Forms of surname: Ó Foghlú (modern Irish), Ó Foghladha (Older Irish), Foley (most common English translated form). Note on the coat of arms here, that the old Irish script used a dot over a letter to represent what is now written as a "h" (known as séimhiú c.f. A Beginner's Guide to Irish Gaelic Pronunciation).

Foley is an old Irish surname about which some confusion has arisen because there is an important family of Worcestershire called Foley, which is usually regarded as English, though Bardsley thinks it was originally Irish. for example it is the arms of this English family which are often erroneously ascribed to Gaelic Foleys. In this article these English Foleys can be disregarded, though it is not unlikely that a few of them came to Ireland at various times as settlers. The Irish Foleys are very numerous and this name is among the sixty most common in Ireland with an estimated population of about ten thousand souls. Most of these are found in the original habitat of the sept, viz. Co. Waterford, and they have spread across the southern part of the country to Counties Cork and Kerry. The name is presumably derived from the Irish word foghladha meaning a plunderer, and is written O foghladha, being anglicized more phonetically than the usual Foley as Fowloo in some places in Co. Waterford, and sometimes grotesquely as Fowler. The name is never seen with its prefix O nowadays. The surname MacSharry has been anglicized Foley in some parts of Ulster in the mistake belief that it is derived from the word searrach - a foal. John Henry Foley (1818-1874), sculptor, many of whose statues adorn the streets and squares of Dublin, attained international fame in this sphere; his brother Edward Foley (1814-1874) was also a talented sculptor. Rev. Daniel Foley (1815-1874), of Dublin University, compiled and published an Irish Dictionary . Samuel Foley (1655-1695) was another prominent Protestant ecclesiastic. The Catholic church has an eminent bearer of the name in Maoliosa O'Foley, Archbishop of Cashel, who died in 1131. In modern times Alan James Foley (1835-1897) made a name as a singer under the pseudonym of Signor Foli.
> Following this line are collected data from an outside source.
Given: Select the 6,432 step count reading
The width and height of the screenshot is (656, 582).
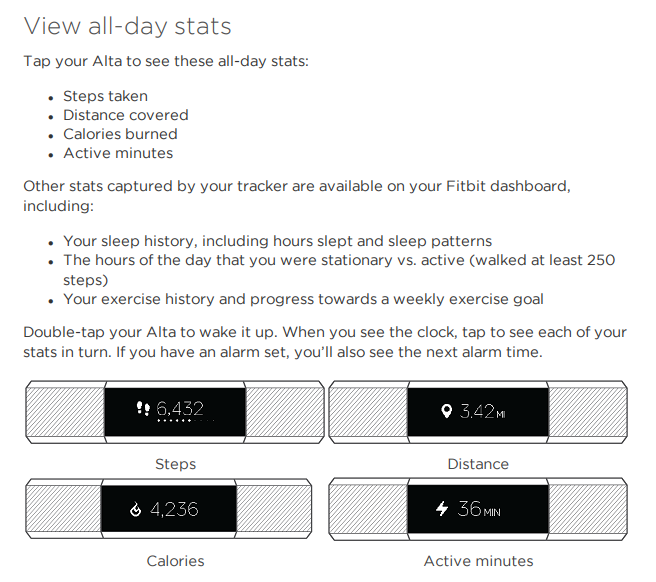Looking at the screenshot, I should tap(180, 408).
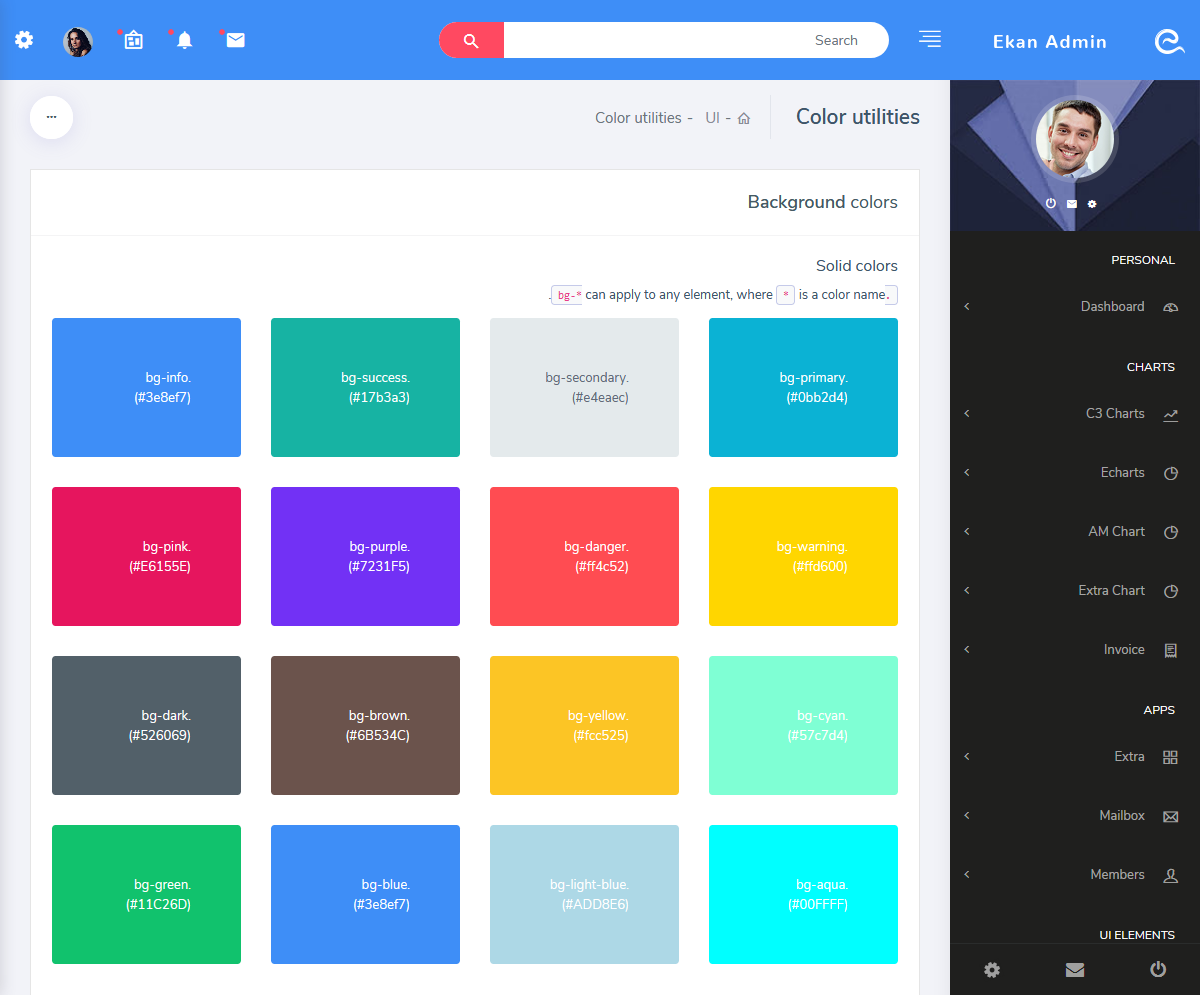The image size is (1200, 995).
Task: Click envelope icon in sidebar footer
Action: 1075,969
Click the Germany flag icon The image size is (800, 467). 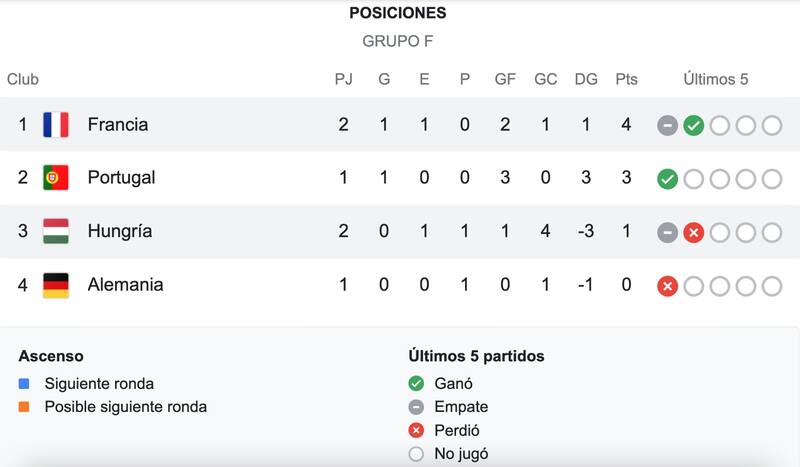[x=55, y=285]
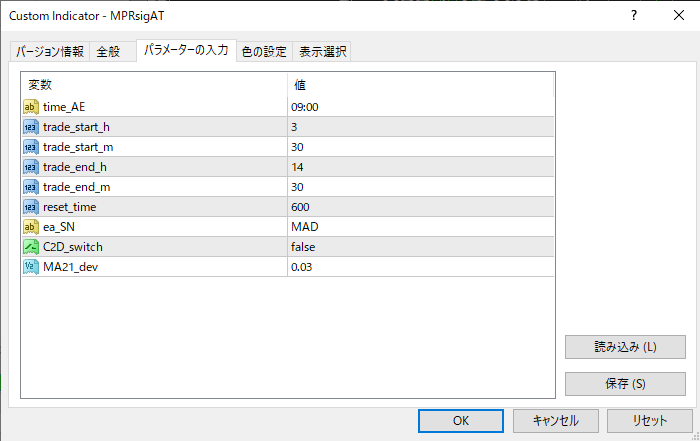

Source: Edward MacLysaght, Irish Families, Dublin, 1991, page 89.

Foley Family History shows a nice crest associated with the Irish Ó Foghladha (Ó Foghlú in modern Irish spelling). Extract....

"Ó Foghladha, litriú nua Ó Foghlú- anglicised as Foley, O'Foley. The root word is personal name Foghlaidh, which Woulfe writes in 'Sloinnte Gaedheal is Gall' (1923) means 'plunderer', although this is conjectural. Mac Searraigh- anglicised McSharry, Sharry, Sherry and by mis-translation as Foley, from searrach, 'a foal'. The surname Ó Foghladha was originally of Co Waterford, but has spread through Munster and parts of Leinster. A 12th century Bishop of Cashel in Co Tipperary was Máel Íosa Ó Foghladha. Mac Searraigh was a surname of counties Leitrim, Cavan and Sligo, and later of Donegal and Armagh. Foley is also the name of an important family of Worcestershire; and although it is possible English officials or settlers of this name arrived in Ireland during the 17th century, the numerous Irish Foleys would be, by far, the majority. MacLysaght comments on this, and on the tendency to incorrectly ascribe to Irish Foleys the arms of the English family ('Irish Families', 1985)."